■ Exercise goal
Every line of the listing that holds the word "Locate" should be returned.

■ Records for this task
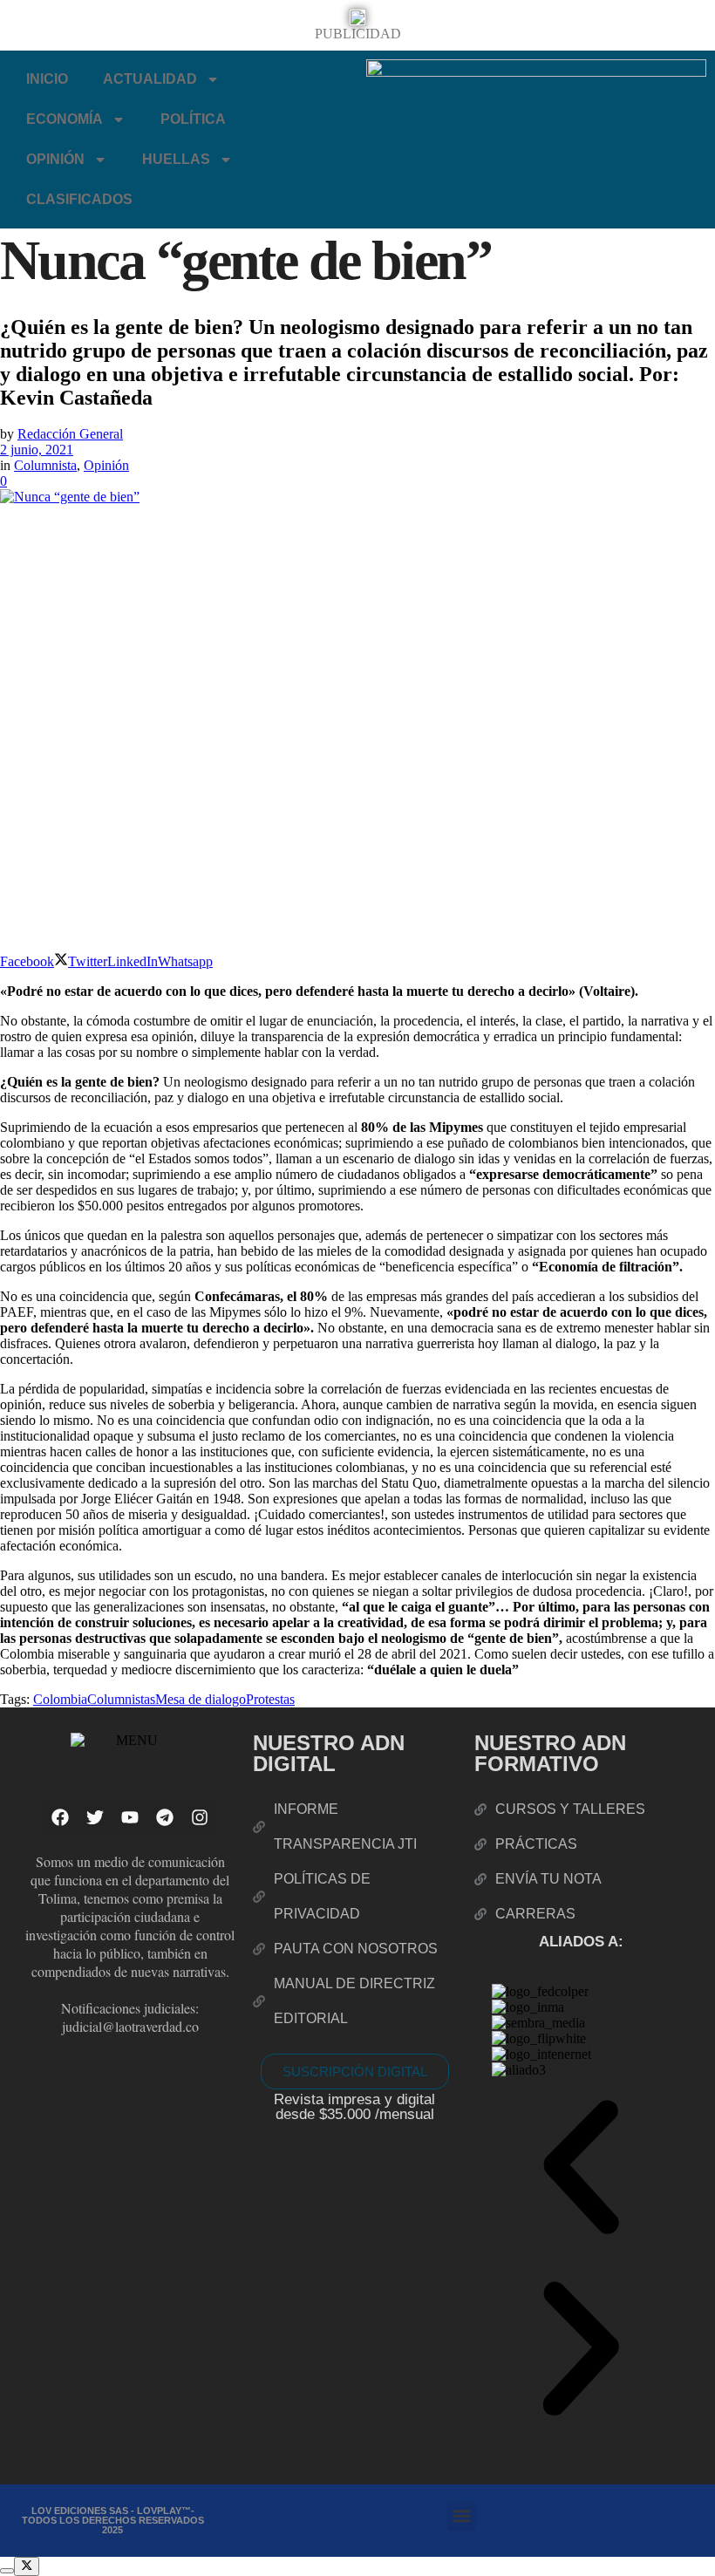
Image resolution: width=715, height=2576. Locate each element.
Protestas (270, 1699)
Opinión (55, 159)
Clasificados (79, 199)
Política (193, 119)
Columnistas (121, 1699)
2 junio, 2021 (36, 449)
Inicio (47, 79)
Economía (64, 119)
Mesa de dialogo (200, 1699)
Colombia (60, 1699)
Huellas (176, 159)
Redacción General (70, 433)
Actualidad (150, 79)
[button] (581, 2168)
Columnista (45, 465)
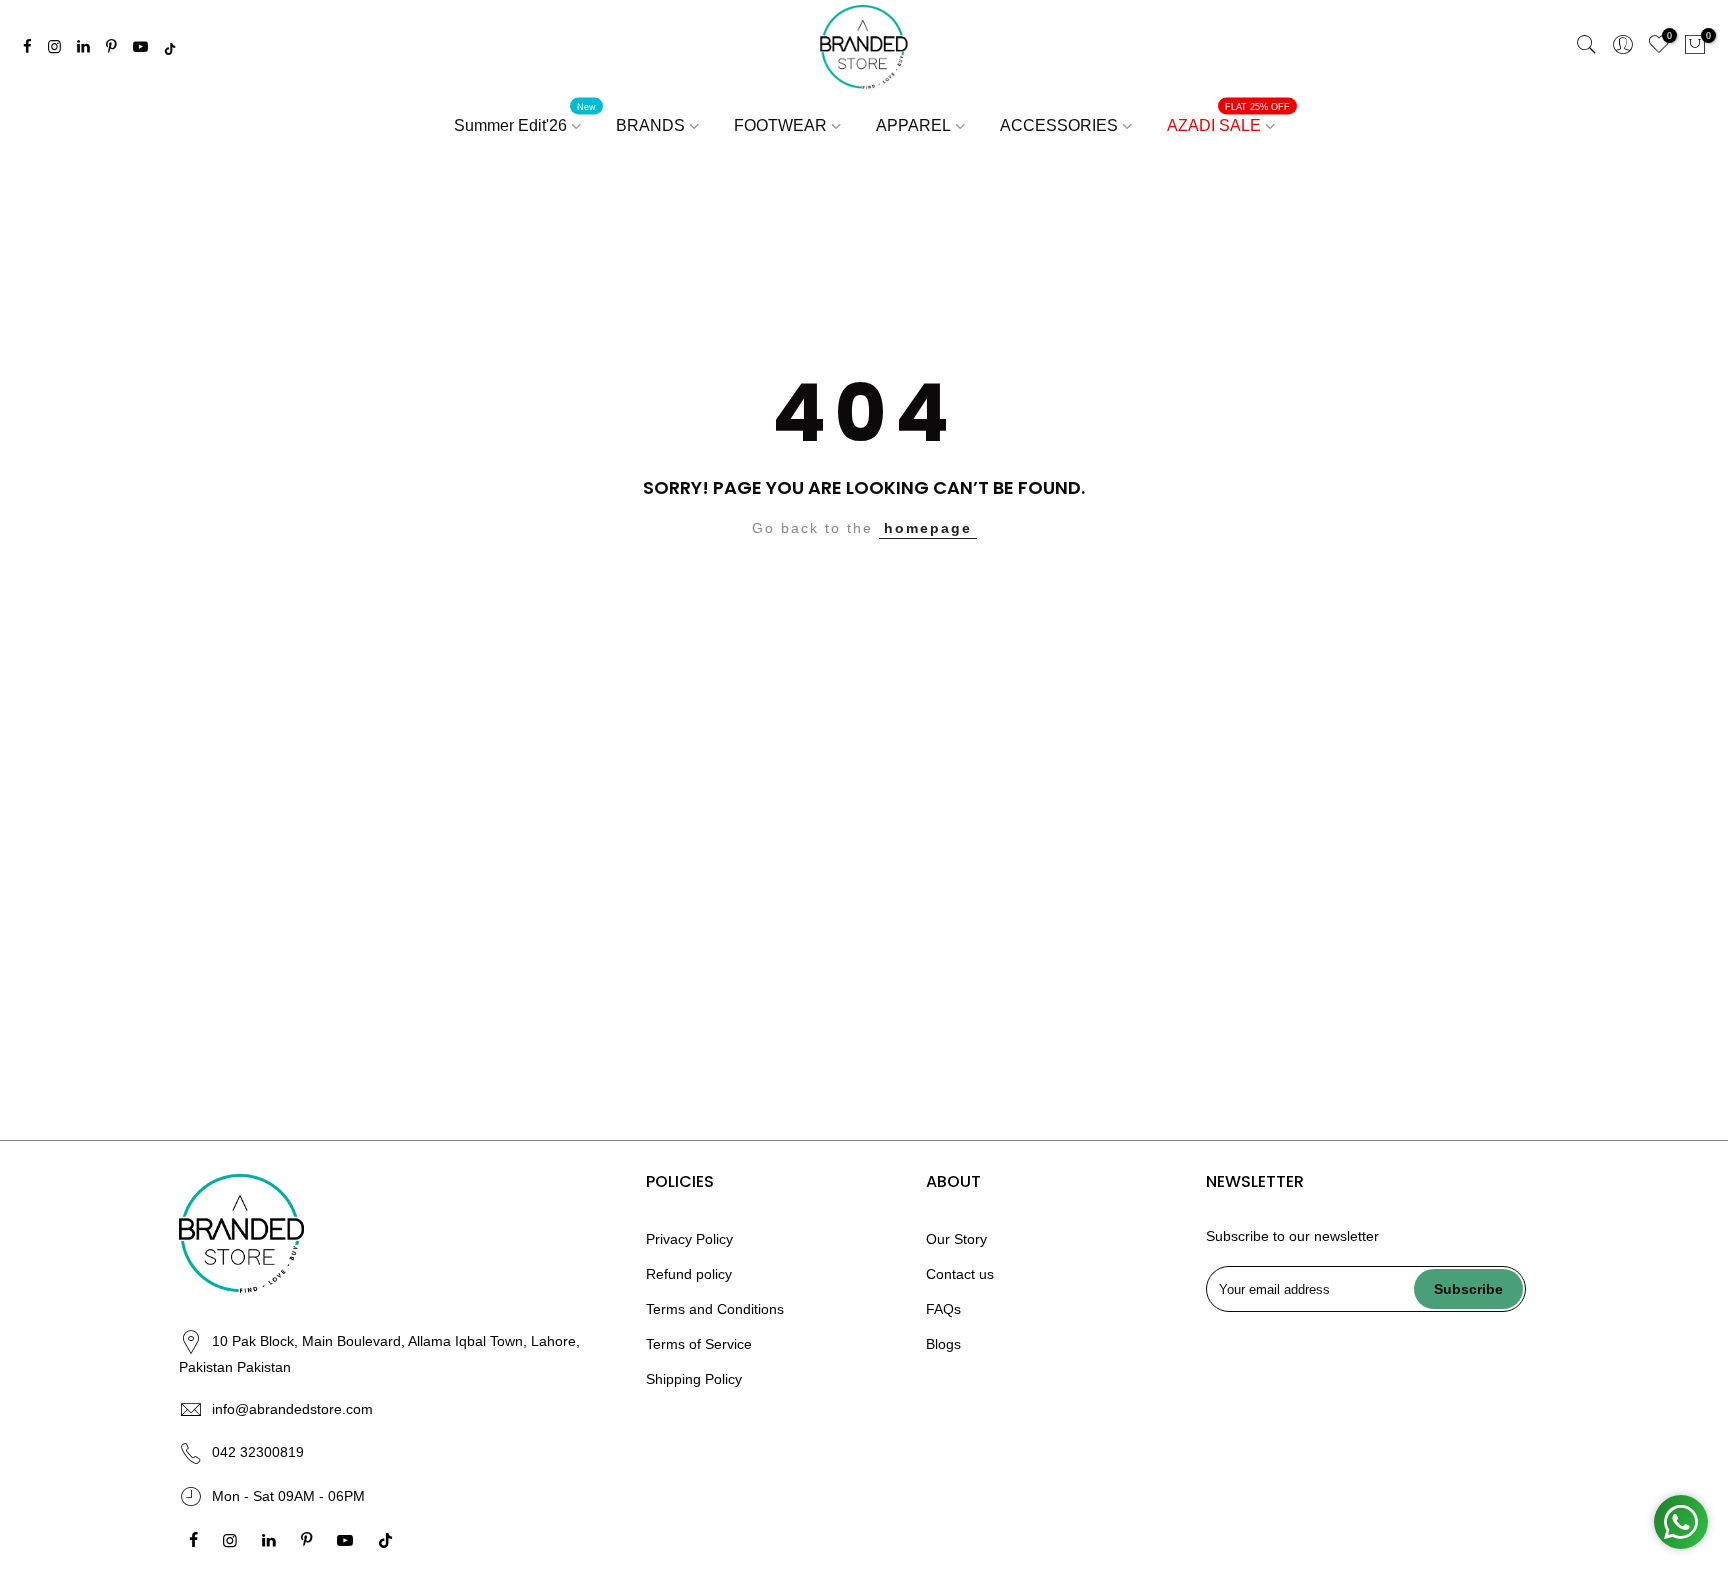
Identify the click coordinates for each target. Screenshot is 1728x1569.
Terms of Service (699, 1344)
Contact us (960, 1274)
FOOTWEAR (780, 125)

==

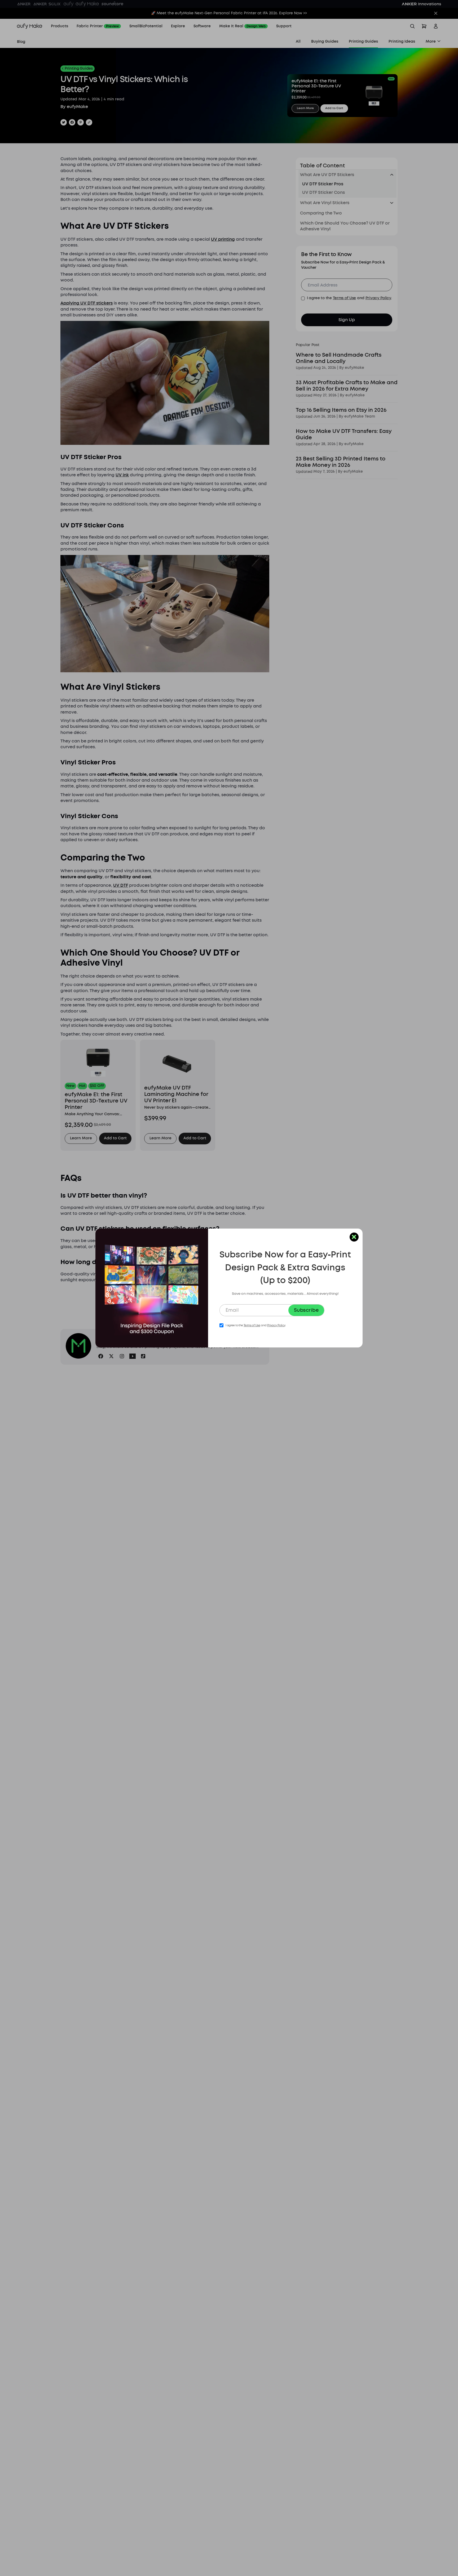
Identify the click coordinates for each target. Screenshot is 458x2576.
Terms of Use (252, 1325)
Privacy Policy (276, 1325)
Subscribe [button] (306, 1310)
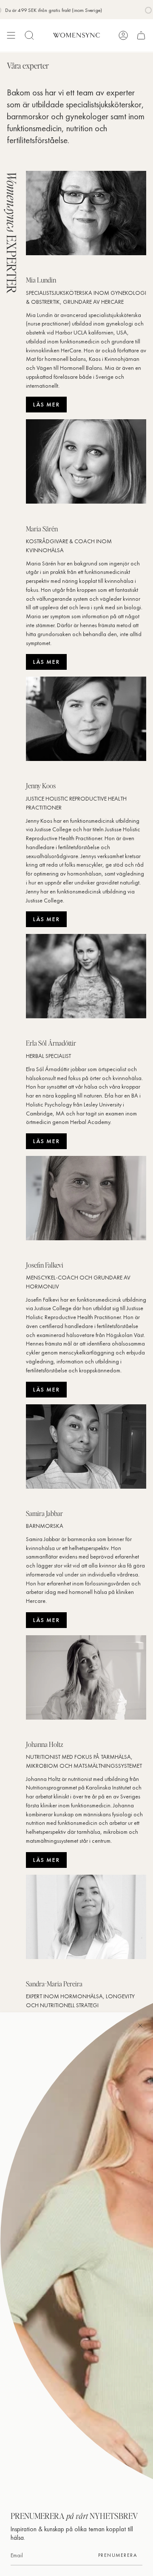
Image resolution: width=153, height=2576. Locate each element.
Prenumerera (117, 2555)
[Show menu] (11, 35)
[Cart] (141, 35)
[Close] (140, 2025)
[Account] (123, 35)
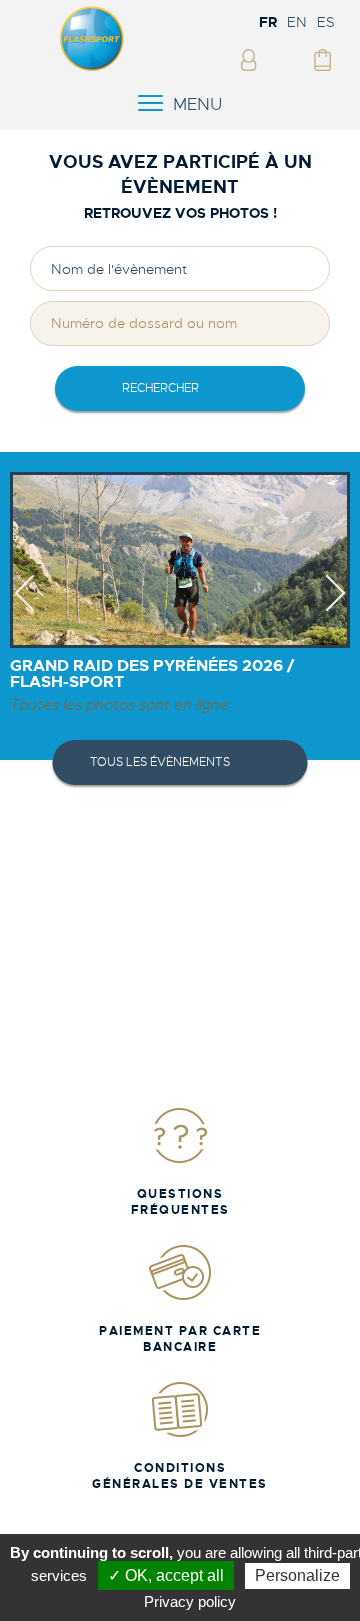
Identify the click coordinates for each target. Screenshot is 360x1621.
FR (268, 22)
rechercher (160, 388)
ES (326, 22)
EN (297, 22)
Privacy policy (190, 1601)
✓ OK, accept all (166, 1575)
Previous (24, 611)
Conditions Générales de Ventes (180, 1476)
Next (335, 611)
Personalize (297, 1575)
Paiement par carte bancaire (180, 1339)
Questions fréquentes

...

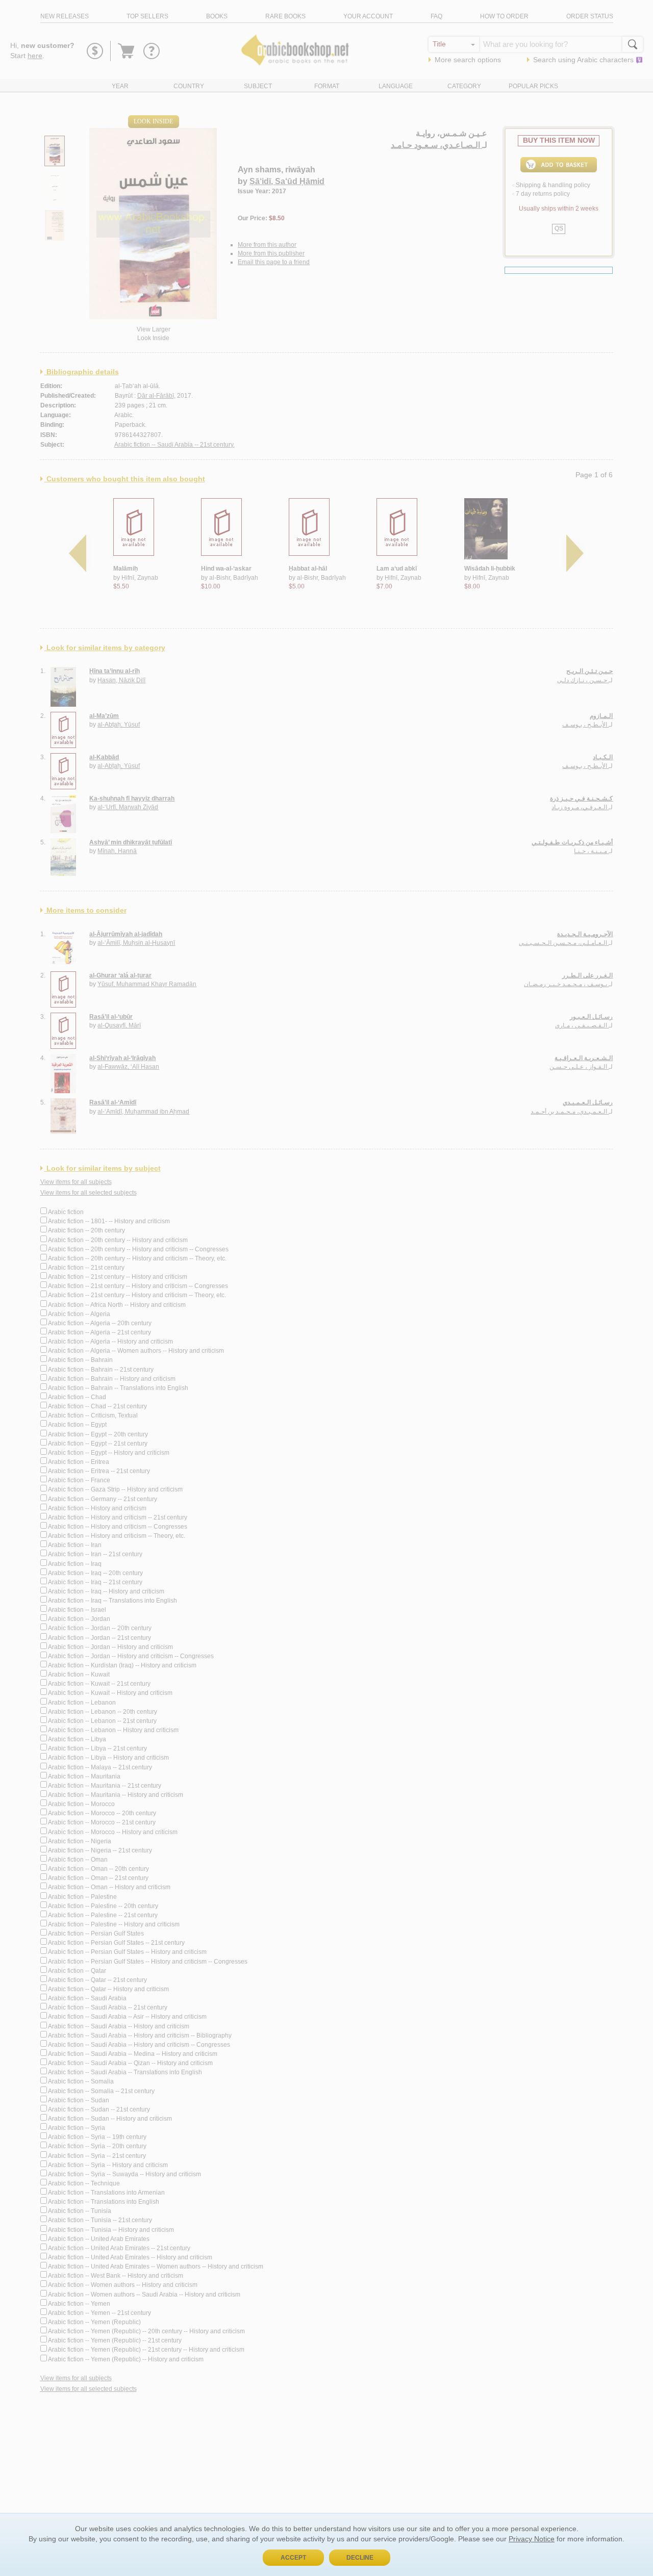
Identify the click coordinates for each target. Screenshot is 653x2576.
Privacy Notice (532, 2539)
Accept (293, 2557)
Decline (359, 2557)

■ Output
Image resolution: width=715, height=2576. Locate each element.
Image resolution: width=153, height=2576. Locate each element.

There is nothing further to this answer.